= Zero-crossing control =

In electronics, zero-crossing control (ZCC), or burst-fire control, is an approach for electrical control circuits that starts operation with the AC load voltage at close to 0 volts in the AC cycle.

==Details==
This is in relation to solid-state relays, such as TRIACs and silicon controlled rectifiers. The purpose of the circuit is to start the TRIAC conducting very near the time point when the load voltage is crossing zero (at the beginning or the middle of each AC cycle represented by a sine wave), so that the output voltage begins as a complete sine-wave half-cycle. In other words, if the controlling input signal is applied at any point during the AC output wave other than very close to the zero-voltage point of that wave, the output of the switching device will "wait" to switch on until the output AC wave reaches its next zero point.

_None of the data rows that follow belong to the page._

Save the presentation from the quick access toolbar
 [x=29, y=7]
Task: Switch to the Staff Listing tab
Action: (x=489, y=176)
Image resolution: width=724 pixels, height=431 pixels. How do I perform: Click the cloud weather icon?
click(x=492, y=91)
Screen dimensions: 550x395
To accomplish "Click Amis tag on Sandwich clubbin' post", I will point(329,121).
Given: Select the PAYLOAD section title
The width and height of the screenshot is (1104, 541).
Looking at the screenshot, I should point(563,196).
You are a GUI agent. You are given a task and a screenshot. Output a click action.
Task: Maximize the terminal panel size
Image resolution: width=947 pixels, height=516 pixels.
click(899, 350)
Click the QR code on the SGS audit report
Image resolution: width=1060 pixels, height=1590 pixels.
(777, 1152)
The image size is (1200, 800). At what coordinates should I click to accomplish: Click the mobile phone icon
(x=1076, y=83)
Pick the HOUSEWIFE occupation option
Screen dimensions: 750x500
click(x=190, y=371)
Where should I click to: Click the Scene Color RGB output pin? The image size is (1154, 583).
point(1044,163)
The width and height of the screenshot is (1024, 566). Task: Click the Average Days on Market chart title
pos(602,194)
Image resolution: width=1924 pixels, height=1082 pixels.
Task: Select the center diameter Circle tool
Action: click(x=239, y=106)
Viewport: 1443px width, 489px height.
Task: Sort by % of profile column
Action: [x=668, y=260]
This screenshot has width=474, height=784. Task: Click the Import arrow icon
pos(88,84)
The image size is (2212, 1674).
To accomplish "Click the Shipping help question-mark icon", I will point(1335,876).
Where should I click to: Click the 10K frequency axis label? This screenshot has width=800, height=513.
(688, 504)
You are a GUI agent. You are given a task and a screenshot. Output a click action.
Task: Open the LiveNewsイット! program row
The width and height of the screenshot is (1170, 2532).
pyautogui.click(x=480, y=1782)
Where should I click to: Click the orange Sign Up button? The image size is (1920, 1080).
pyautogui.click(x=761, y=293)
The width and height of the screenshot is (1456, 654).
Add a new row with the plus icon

This is useful when sudden turn-on in the middle of a sine-wave half-cycle could cause undesirable effects like high-frequency spikes, for which the circuit or the environment is not expected to handle gracefully.

The point where the AC line voltage is zero is the zero cross point. When a TRIAC is connected in its simplest form, it can clip the beginning of the voltage curve, due to the minimum gate voltage of the triac. A zero-cross circuit works to correct this problem, so that the TRIAC functions as well as possible. This is typically done with thyristors in two of the three phases.

Many opto-TRIACs come with zero-cross circuits built in. They are often used to control larger, power TRIACs. In this setup TRIAC turn-on delays compound, so quick turn-on times are important.

The corresponding phase-angle circuits are more sophisticated and more expensive than zero-cross circuits.